Padahal dulu sebelum dia benar-benar keluar dari sekolah menegahnya. Wanita itu memiliki semangat yang tinggi untuk mengetahui hidup orang lain. Keinginan mereka, masa depannya, rencana mereka. Chesa selalu ingin tahu itu semua. Tapi sekarang, jangankan memikirkan hidup orang lain. Hidup dirinya saja serasa begitu sepat dan mala hanya untuk di pikirkan.

Pijakan kakinya masih setia melangkah dengan sedikit gontai. Pakaiannya sudah bertanspormasi menjadi hoodie moka yang sering ia kenakan sepanjang pulang kerja.

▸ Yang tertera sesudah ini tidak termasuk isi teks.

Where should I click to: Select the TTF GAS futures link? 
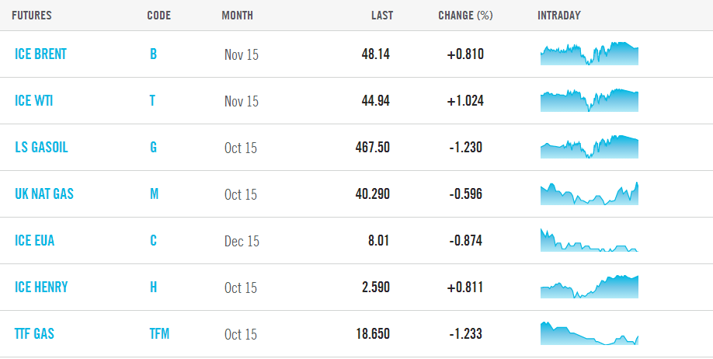35,334
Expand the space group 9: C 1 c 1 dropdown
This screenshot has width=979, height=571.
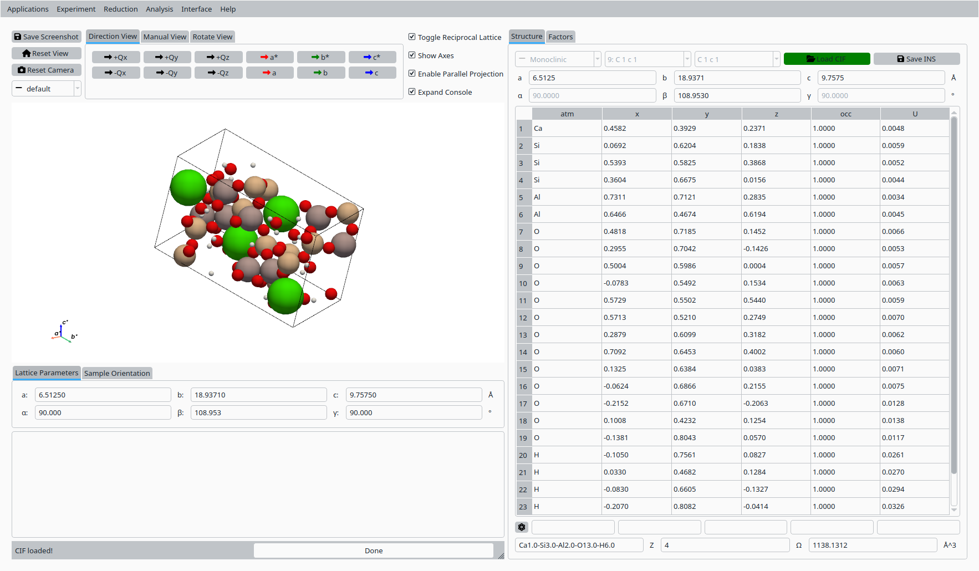pyautogui.click(x=647, y=59)
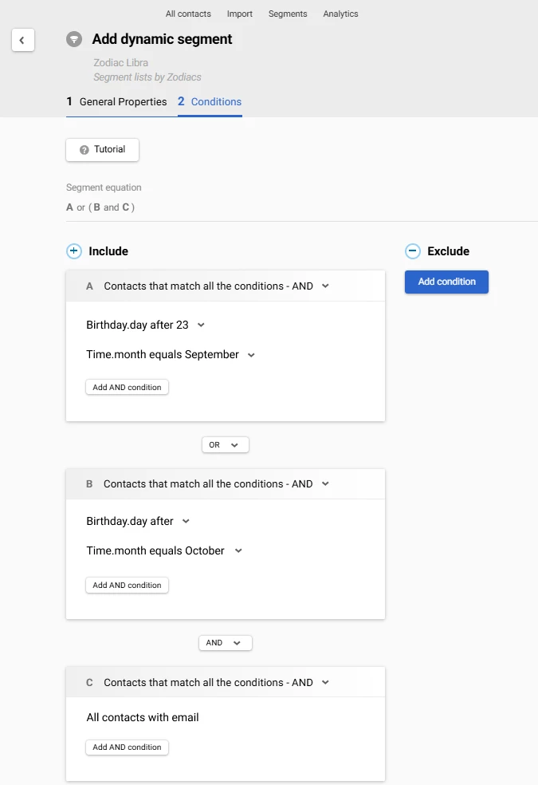Image resolution: width=538 pixels, height=785 pixels.
Task: Expand group A match conditions dropdown
Action: pyautogui.click(x=325, y=286)
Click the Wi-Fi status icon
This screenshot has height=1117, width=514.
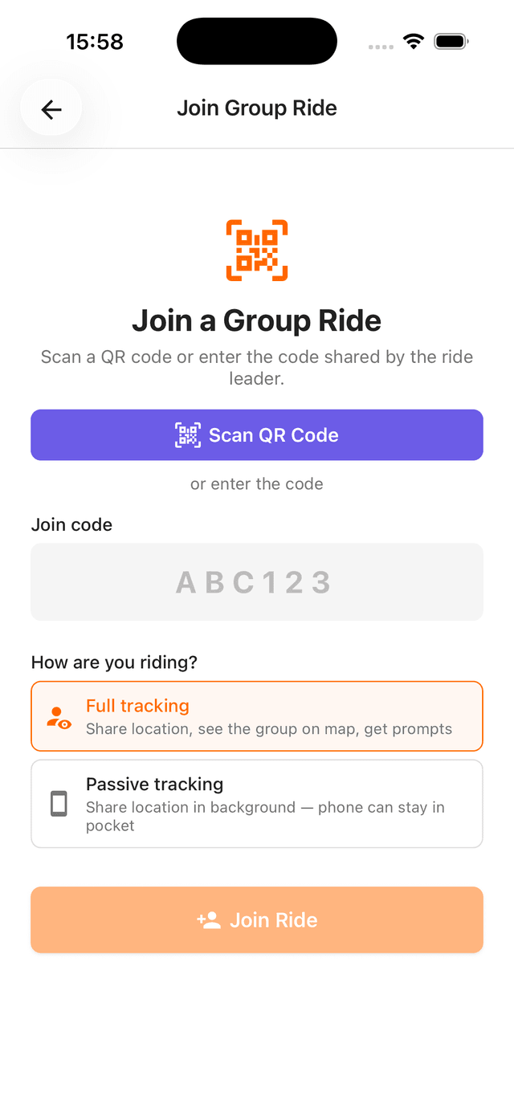pos(414,40)
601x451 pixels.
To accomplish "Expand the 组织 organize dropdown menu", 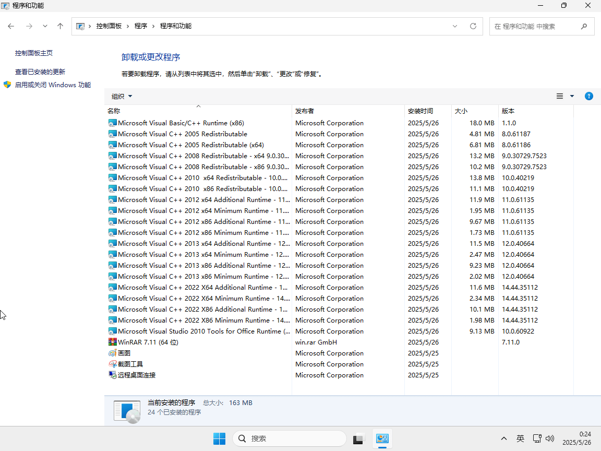I will [x=122, y=96].
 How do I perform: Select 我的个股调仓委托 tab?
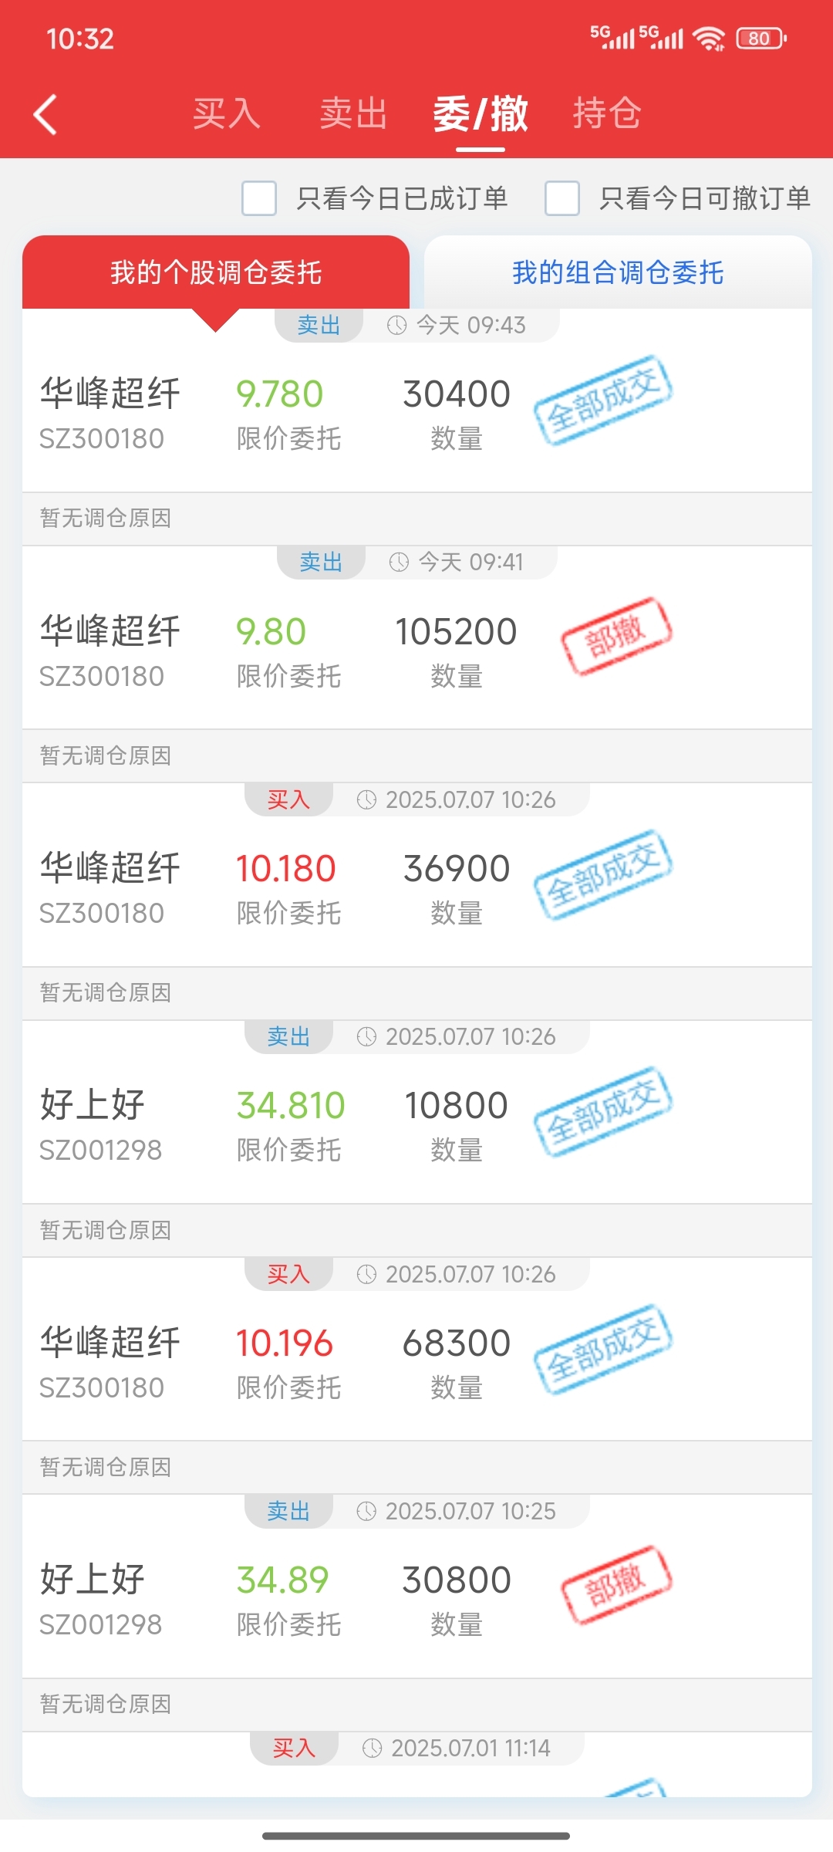[x=216, y=272]
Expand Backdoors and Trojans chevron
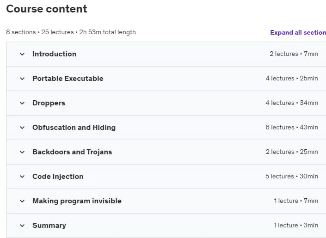The width and height of the screenshot is (326, 238). coord(22,152)
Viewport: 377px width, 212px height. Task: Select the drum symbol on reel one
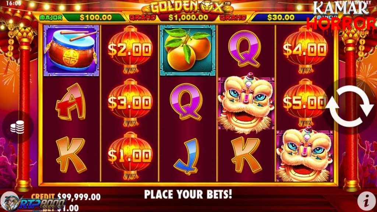coord(71,50)
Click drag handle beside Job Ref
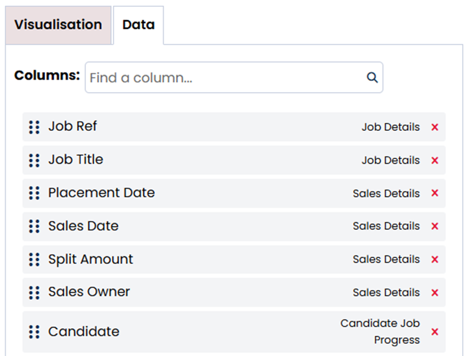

Bulan masih menyembul malu-malu bersembunyi di langit kelabu. Awan menjegalnya sampai ia sulit untuk menampkan cahaya kuning keemasan itu. Yang ada hanya segelintir gempita yang bersekongkol dengan dirinya. Memaksanya muram untuk kedewasaan yang kata orang lain harus di persiapkan, di jalani dengan kebijaksanaan dan lalui dengan penuh kematangan. Sampai dirinya merasa, itu semua hanyalah omongan memuakkan yang keluar dari mulut-mulut berlendir yang di bungkus saliva.    

Tetiba pijakannya terhenti di depan toserba yang kemelut dengan lampu temaram yang dibiarkan pemilik toko menyala. Mobil dan motor masih silih berganti meski fokusnya sekarang hanya mengarah pada sesuatu di depannya. Suara bising teredam, hawa dingin sudah tak ia rasakan selain hangat di pipinya saat bendungan sungai itu jebol. Memilin ujung pakayan yang dinekanaknnya, meniti, menilik nilik tikus yang mati setelah di kejar-kejar kucing dan hilang nyawanya saat hendak melompat di lindas mobil truk. Entah sebab ia kasihan pada sang tikus yang terkapar di pinggir trotoar, atau ia menangis sebab melihat penyesalan si kucing yang terlalu besar untuk itu.

Atau mungkin alasan lain, yang tak ada kaitannya dengan tikus itu, dengan kucing itu, maupun dengan mobil besar yang tega membunuh hewan kecil itu.